Романтизм юности делал ставку на этот расплав, на приподнятость переживаний почти до экстаза; а императив фанатика превращал сферу должного в творческое веление: «Да будет!» Вера в химию становилась верой в некую алхимию способностей, пригоняющую к последней черте; став на нее, я ждал чуда человеческой силы; часто потом эта вера в силу человека-творца ставила в положение синицы, поджигающей море, после чего следовал отчаянный крах надежд; и переживалось смешное положение обманутого, когда обнаруживалось, что поджигание морей — от меня улетающий журавль, в погоне за которым я из рук упускал «синицу» реальных возможностей; в поисках «партии» символистов, в борьбе воображенных мной «мы» с врагами, с которыми не стоило бороться, я выпустил возможность написать хорошо продуманную в голове книгу о символизме.]
Воспоминания «Начало века» печатаются по единственному прижизненному изданию: Белый Андрей. Начало века. М.-Л., Государственное издательство художественной литературы, 1933.
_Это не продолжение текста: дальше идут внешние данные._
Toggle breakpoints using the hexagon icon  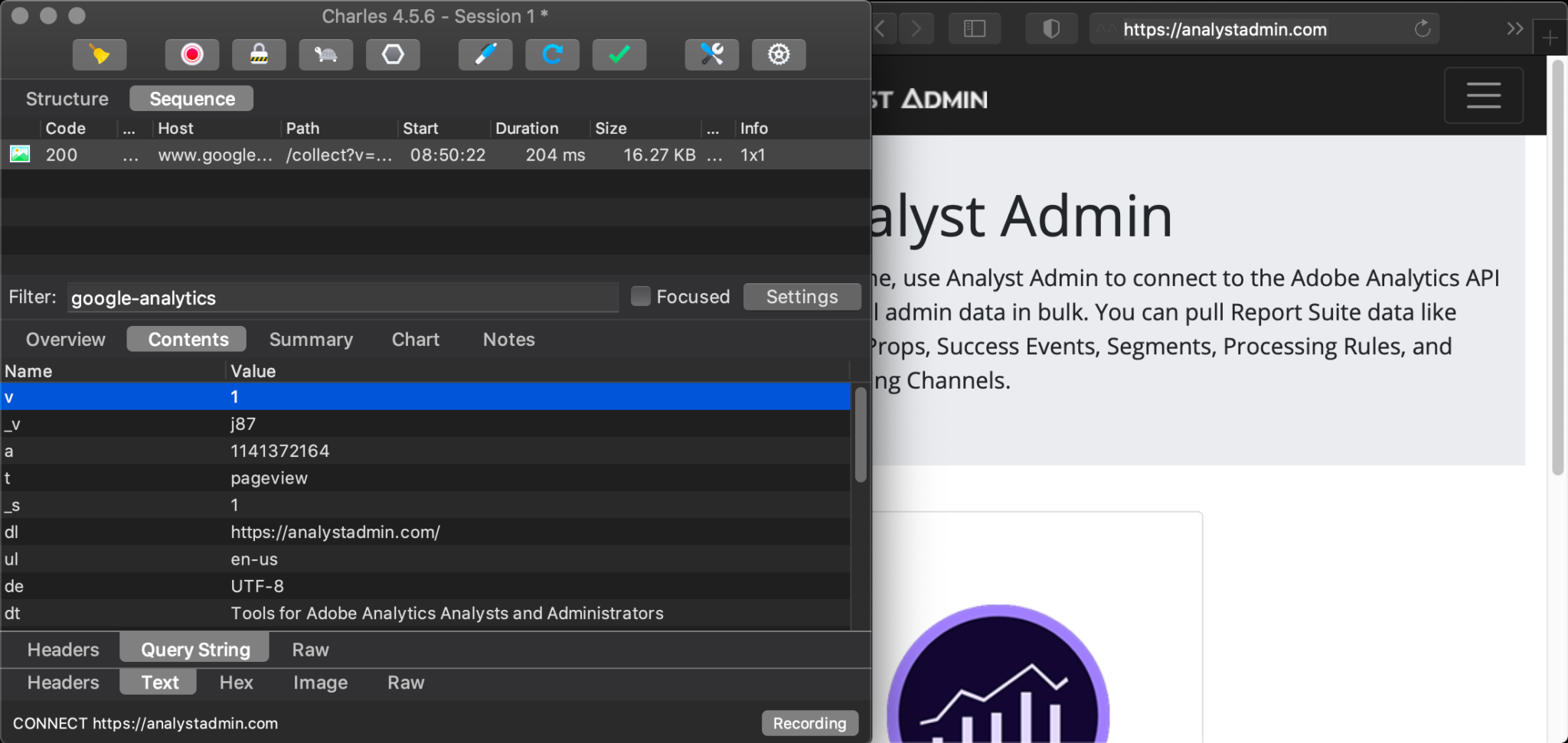[392, 54]
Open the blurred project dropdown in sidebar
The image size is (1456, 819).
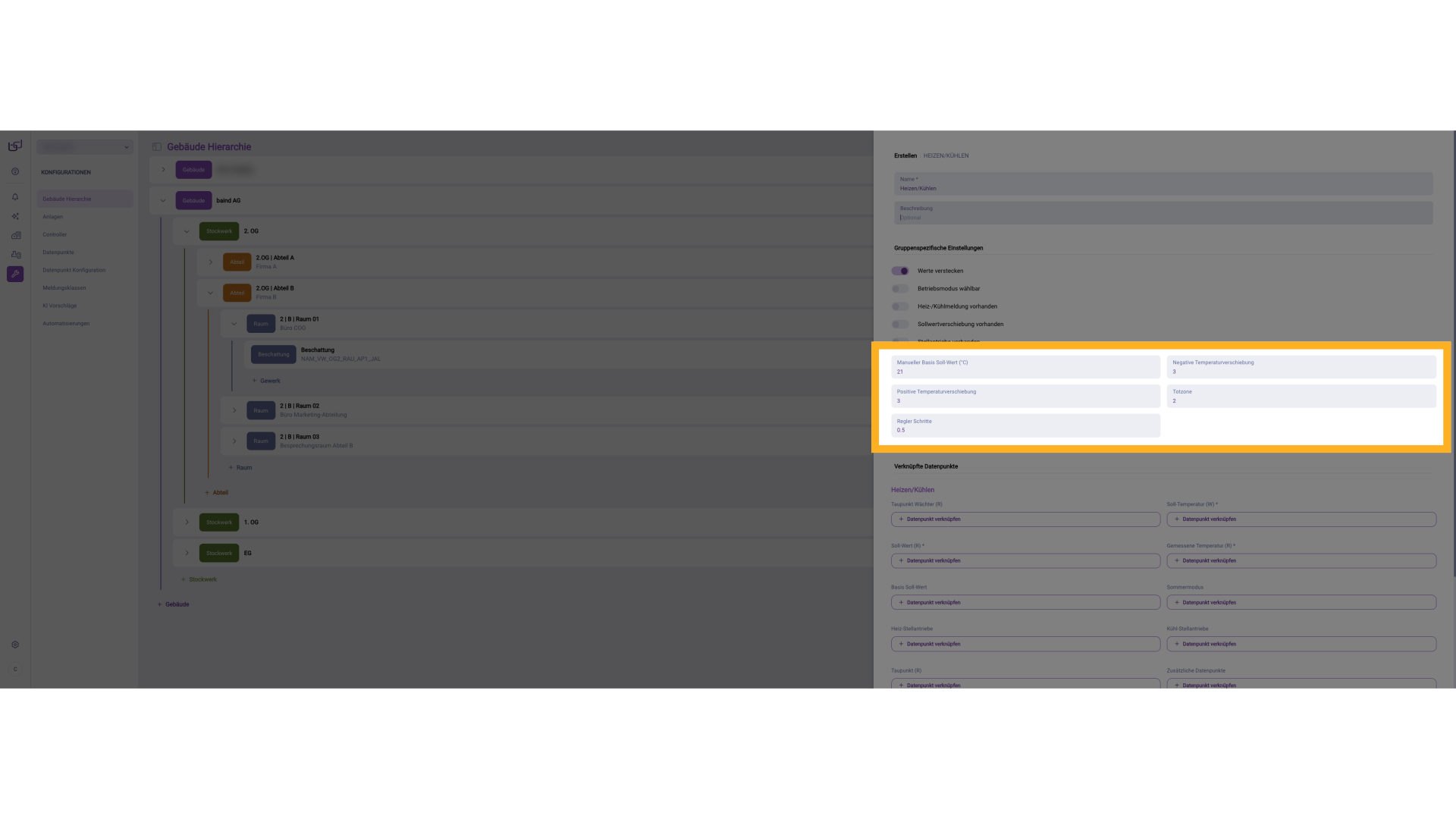[x=85, y=147]
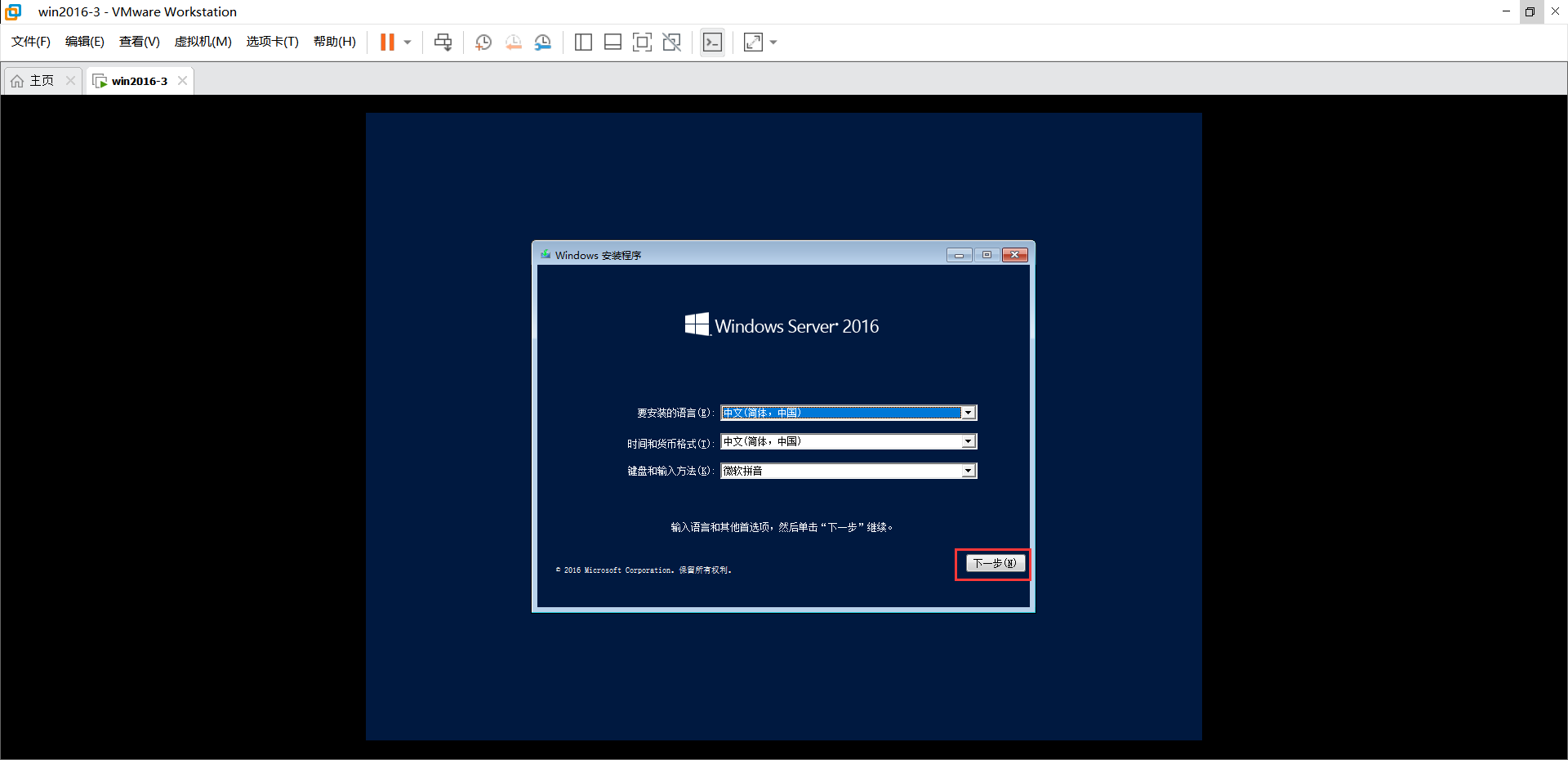Click the 下一步(N) button in the installer
Image resolution: width=1568 pixels, height=760 pixels.
point(992,563)
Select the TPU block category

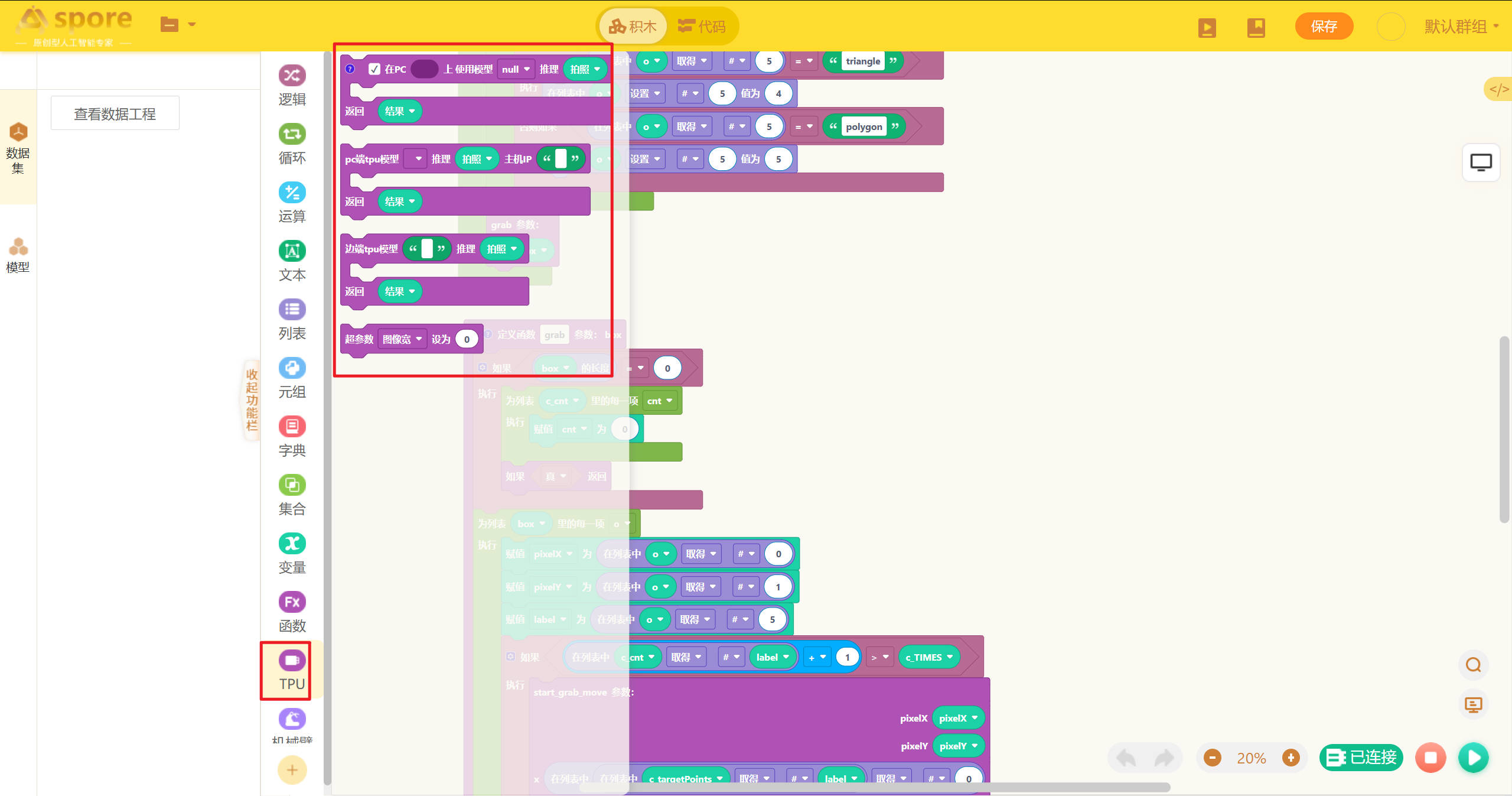292,671
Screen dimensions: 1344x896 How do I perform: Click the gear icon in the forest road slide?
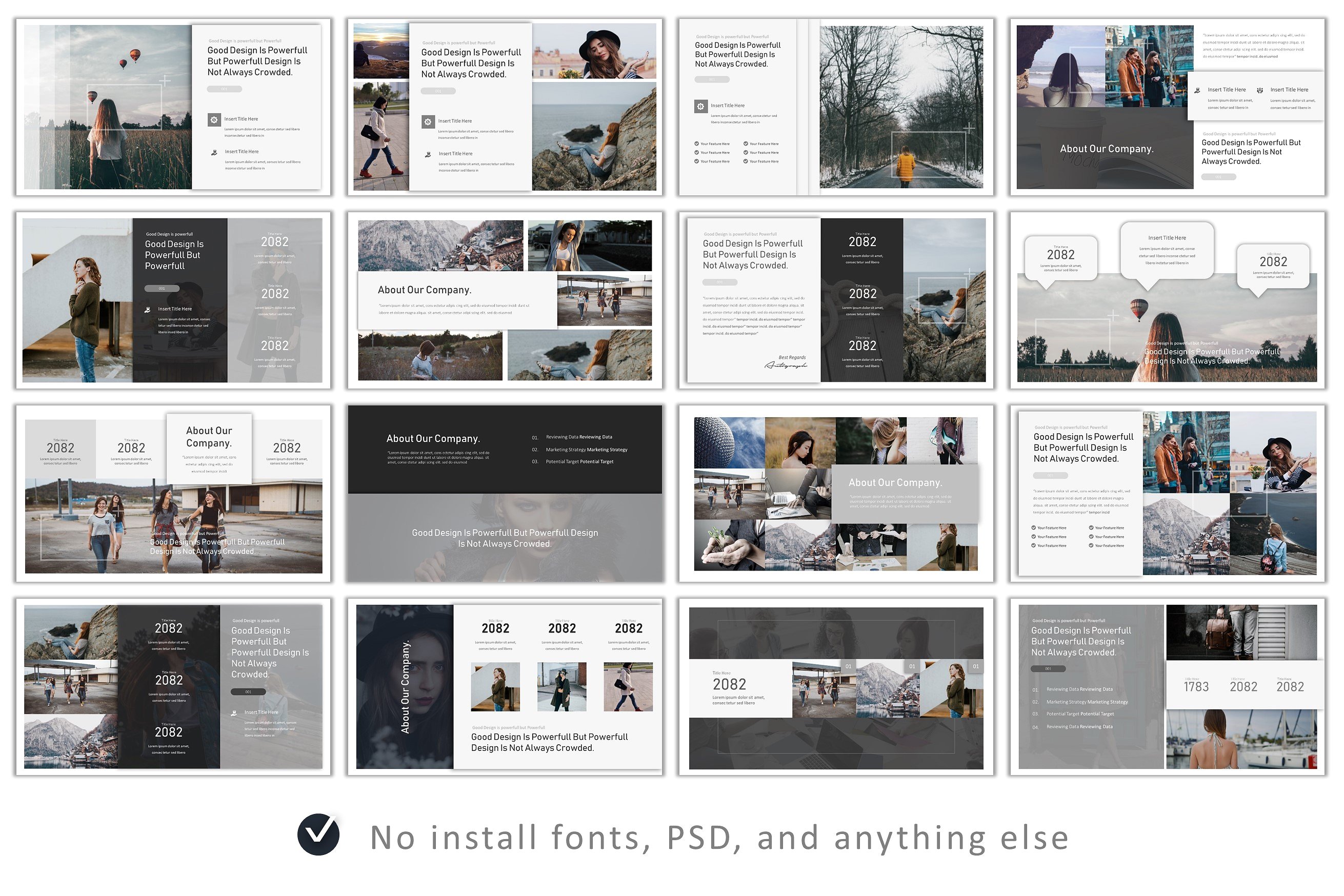700,106
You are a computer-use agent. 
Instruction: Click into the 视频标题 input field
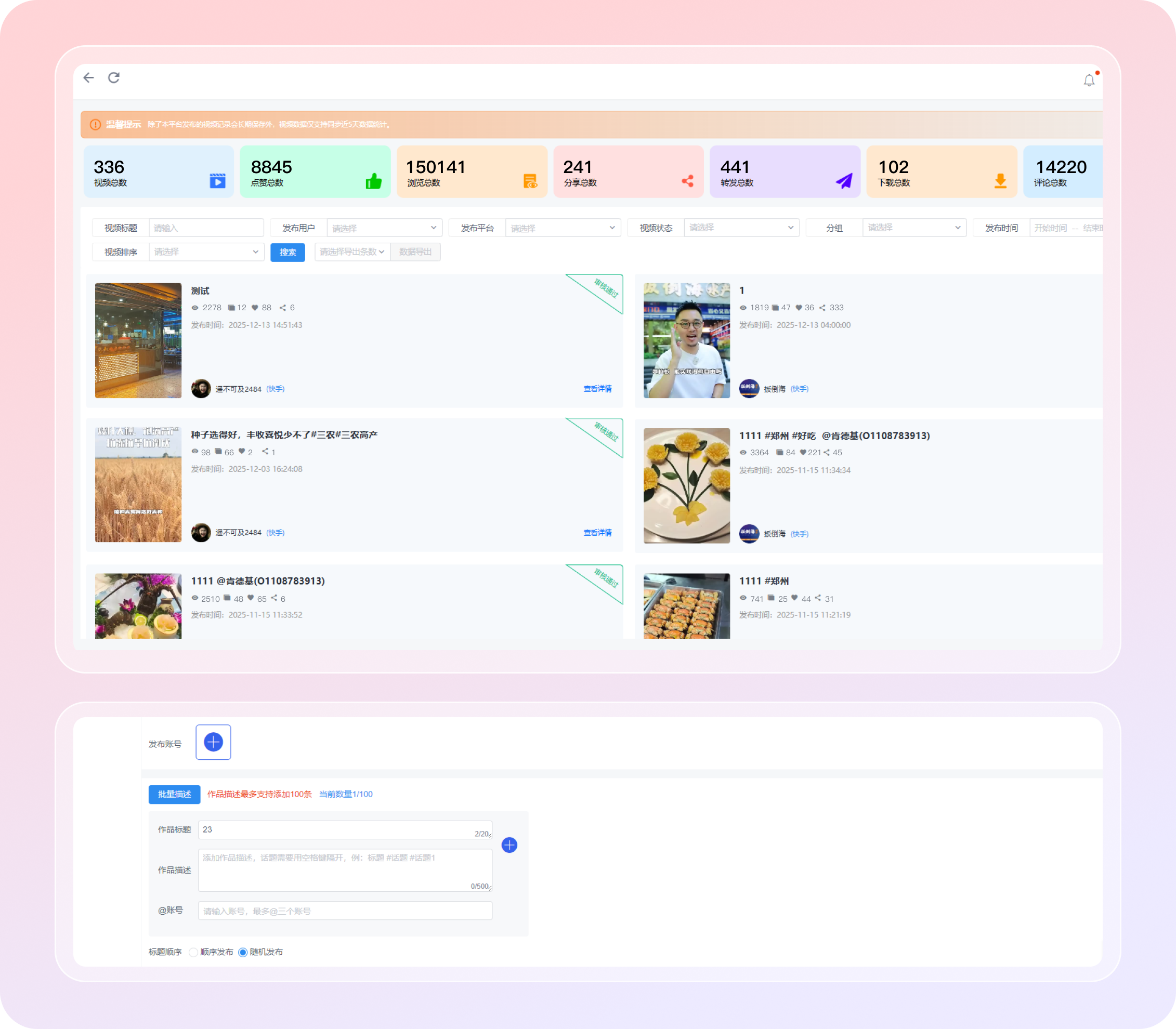(x=206, y=228)
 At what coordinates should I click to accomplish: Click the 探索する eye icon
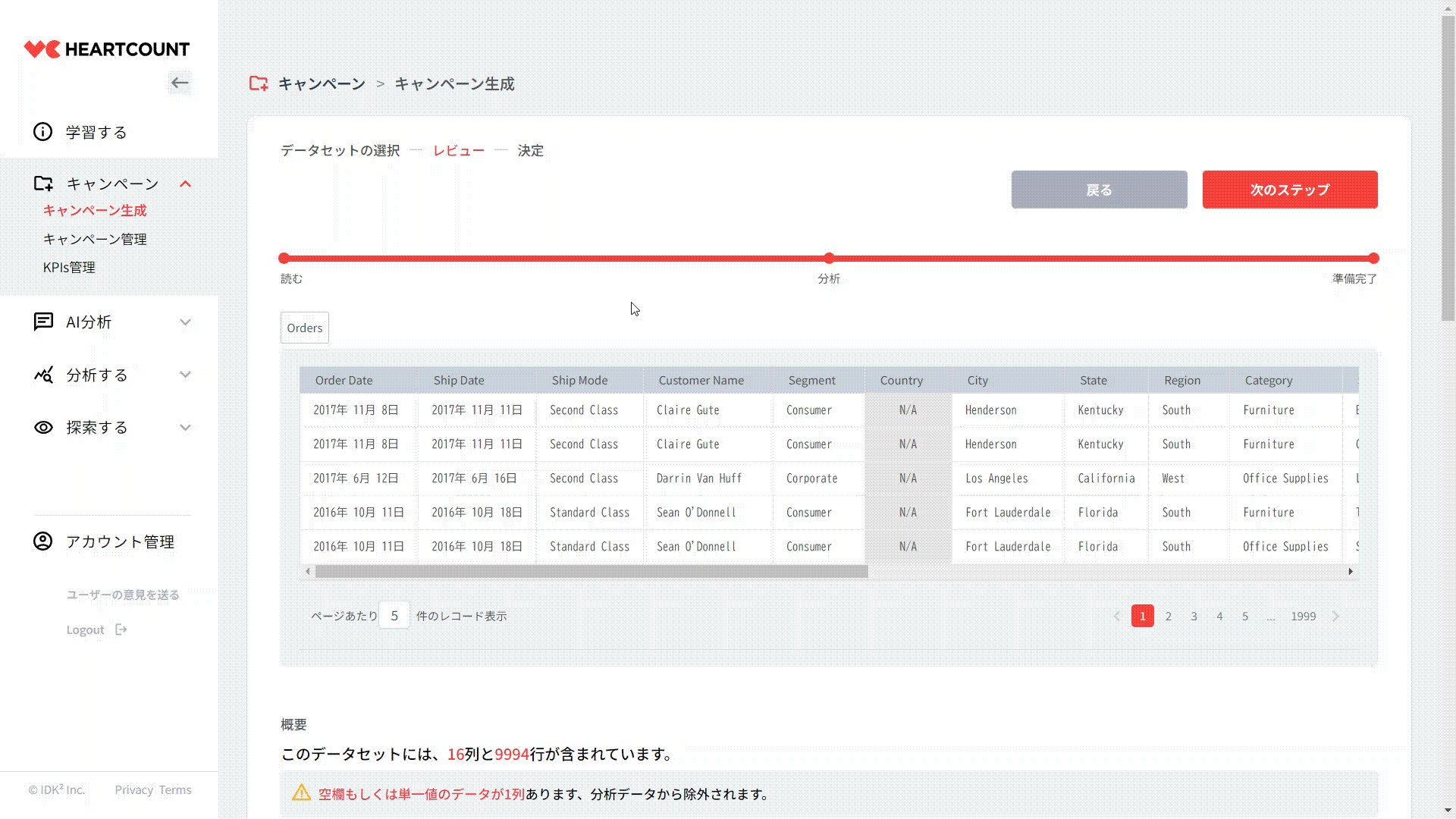tap(43, 428)
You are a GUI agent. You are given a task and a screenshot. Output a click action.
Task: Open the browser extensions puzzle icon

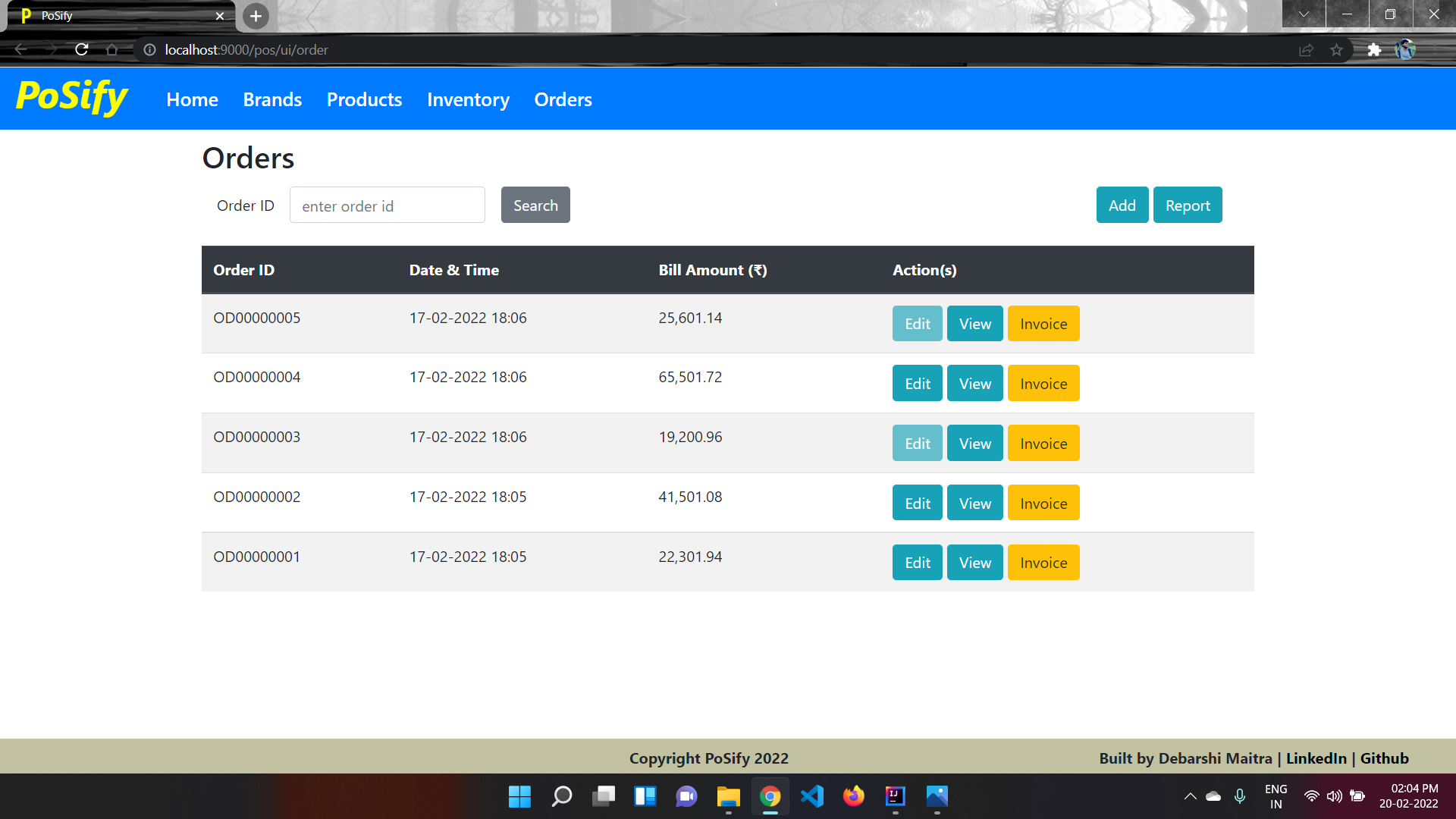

4 апреля 1930 года, четыре месяца спустя после выхода воспоминаний «На рубеже двух столетий», издательство «Земля и фабрика» заказало Белому второй том воспоминаний. В середине июля 1930 года, находясь на отдыхе в Судаке (Крым), Белый приступил к работе над новой книгой. Работа была продолжена осенью того же года в Кучине. В декабре 1930 года второй том воспоминаний, «Начало века», был завершен.«…Кончил 18 декабря; и потом до января правил по ремингтону (надо было из 30 печ. листов выжать 4 печ. листа, чтоб для приличия было 26, а не столько)», — сообщал Белый Р. В. Иванову-Разумнику 2 января 1931 года (ЦГАЛИ, ф. 1782, оп. 1, ед. хр. 22). «В 26 печ. листов едва вогнался „минимум материала“ к этому тому, — добавлял он в том же письме, — но „Начало века“ взывает к продолжению; оно — первая часть ненаписанного, обрывается без точки, а на „тире“: „итак — следует — …“ В этом смысле книга не цельна. Но внешне в пять раз проработаннее „На рубеже“ (в смысле красок, рисующих „рой“, линии силуэтов и т. д.). Книга удалась технически, стилистически и приведением фактов; удалась ли „морально“, — не знаю; удалось ли „концепцией целого“, — не знаю: и сомневаюсь. Во всяком случае, писал с трудолюбием; и не „халтурно“; не как „На рубеже“. Ту книгу прокатал в 2 месяца; эту выпиливал — 6 месяцев, да еще имея подспорьем черновые материалы». По тематике и хронологическим границам основного автобиографического повествования (первое пятилетие XX века) вторая книга мемуаров отчасти соотносилась с «берлинской» редакцией воспоминаний того же заглавия, однако по характеру истолкования собственного жизненного пути и обрисовки исторических лиц, по идейным акцентам и стилевым приемам это было принципиально новое произведение.